01 Sep 2009 Clipper Fund - Q2 Report ( Portfolio )
Questions about the overall market are the most common we receive. Unfortunately, the only answer we can give to such questions is, “We don’t know.” While hundreds, if not thousands, of people make a living as market and economic forecasters, there is overwhelming evidence that such short-term forecasting is impossible. As John Kenneth Galbraith observed, “The function of economic forecasting is to make astrology look respectable.”

Although the media is now filled with fawning interviews with those strategists who correctly predicted the bear market, these are not the same strategists who were lionized for predicting the bull market.

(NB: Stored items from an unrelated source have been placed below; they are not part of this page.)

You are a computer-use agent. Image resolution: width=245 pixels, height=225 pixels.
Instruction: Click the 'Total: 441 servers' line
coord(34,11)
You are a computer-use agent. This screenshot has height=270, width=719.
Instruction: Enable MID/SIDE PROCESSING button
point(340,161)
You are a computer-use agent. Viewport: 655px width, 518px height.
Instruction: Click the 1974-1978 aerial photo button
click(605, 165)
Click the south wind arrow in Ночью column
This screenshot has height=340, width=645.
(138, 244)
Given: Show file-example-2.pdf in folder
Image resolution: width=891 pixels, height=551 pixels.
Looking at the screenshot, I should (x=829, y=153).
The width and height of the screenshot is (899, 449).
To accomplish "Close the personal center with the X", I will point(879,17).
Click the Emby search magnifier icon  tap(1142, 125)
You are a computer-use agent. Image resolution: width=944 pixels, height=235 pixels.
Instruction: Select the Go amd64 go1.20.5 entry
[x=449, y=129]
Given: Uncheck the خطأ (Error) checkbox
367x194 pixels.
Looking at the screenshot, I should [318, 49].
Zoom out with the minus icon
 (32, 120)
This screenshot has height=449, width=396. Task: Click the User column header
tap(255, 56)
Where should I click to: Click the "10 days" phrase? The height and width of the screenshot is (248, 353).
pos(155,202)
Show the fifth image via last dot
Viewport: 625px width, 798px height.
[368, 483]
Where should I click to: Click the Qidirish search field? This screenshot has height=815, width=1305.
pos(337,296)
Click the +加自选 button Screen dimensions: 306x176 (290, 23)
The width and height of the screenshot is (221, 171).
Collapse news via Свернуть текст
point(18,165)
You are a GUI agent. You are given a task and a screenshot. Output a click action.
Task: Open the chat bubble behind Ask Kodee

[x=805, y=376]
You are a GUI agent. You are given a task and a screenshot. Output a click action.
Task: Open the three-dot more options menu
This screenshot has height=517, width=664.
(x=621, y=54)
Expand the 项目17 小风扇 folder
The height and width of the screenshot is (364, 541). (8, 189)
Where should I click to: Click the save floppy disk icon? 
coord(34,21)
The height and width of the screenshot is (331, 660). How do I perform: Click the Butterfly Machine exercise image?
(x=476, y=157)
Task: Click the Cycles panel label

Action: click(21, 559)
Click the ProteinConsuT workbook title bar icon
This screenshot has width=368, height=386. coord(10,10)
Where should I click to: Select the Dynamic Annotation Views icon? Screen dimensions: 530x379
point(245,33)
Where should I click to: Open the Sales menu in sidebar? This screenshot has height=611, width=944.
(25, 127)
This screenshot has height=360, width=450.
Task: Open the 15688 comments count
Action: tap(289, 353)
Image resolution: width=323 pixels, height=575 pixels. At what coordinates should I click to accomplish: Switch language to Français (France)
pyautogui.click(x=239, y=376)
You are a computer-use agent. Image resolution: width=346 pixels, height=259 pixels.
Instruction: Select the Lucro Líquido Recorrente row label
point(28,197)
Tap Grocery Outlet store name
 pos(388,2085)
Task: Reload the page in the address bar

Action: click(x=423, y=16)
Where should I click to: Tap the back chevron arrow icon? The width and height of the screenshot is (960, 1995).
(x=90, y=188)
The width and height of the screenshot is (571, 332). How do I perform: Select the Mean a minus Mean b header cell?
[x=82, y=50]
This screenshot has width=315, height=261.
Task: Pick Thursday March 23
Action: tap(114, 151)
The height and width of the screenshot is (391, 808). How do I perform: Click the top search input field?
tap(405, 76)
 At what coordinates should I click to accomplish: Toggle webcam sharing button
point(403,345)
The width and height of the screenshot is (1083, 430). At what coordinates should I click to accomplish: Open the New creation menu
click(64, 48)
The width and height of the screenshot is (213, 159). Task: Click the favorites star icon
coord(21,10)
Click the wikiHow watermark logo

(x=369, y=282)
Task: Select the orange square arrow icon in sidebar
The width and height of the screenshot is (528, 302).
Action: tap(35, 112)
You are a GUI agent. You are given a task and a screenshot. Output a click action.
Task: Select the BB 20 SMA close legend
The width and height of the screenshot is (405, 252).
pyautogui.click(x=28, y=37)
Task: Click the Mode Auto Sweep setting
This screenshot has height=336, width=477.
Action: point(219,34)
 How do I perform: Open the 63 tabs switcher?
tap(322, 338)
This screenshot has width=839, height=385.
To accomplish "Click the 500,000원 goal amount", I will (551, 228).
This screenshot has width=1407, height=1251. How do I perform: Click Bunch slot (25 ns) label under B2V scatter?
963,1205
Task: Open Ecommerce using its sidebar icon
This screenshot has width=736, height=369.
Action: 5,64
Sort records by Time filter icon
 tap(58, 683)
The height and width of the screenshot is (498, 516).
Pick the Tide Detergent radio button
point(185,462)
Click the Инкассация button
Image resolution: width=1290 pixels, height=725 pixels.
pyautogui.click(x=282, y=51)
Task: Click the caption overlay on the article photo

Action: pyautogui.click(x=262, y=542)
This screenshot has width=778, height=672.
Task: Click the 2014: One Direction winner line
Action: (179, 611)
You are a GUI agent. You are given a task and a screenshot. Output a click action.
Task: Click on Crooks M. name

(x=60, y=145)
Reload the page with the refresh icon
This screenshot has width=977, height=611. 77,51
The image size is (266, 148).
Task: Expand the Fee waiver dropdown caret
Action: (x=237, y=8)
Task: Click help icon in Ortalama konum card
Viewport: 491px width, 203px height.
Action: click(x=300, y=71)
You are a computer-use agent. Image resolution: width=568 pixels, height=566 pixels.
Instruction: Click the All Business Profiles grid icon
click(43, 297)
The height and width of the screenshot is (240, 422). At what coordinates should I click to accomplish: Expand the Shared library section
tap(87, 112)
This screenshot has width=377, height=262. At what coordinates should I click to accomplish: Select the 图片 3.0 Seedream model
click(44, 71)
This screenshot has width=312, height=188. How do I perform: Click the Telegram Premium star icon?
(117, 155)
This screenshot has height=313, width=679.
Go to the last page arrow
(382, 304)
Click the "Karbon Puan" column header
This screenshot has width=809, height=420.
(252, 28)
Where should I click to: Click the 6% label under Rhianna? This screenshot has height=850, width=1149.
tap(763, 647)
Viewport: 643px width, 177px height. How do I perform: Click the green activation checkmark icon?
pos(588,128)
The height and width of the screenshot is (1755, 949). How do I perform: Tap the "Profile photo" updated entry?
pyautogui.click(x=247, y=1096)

Reputations for astute forecasting tend to be short-lived.

When interest rates are very low, as they are today, bondholders stand to lose on two fronts. Their starting coupons are low and they face the prospect of price erosion should interest rates rise. Such conditions in the past led to 20 and even 30 year periods in which bondholders suffered negative real returns. Thus, if we define risk as the possibility of having a negative real return over a long period of time, then bonds at today’s interest rates are far riskier than stocks. While investors may feel safer in bonds, the toxic combination of low coupons and the likely prospect of higher future inflation means bondholders are likely to be more vulnerable to long-term wealth destruction than stockholders.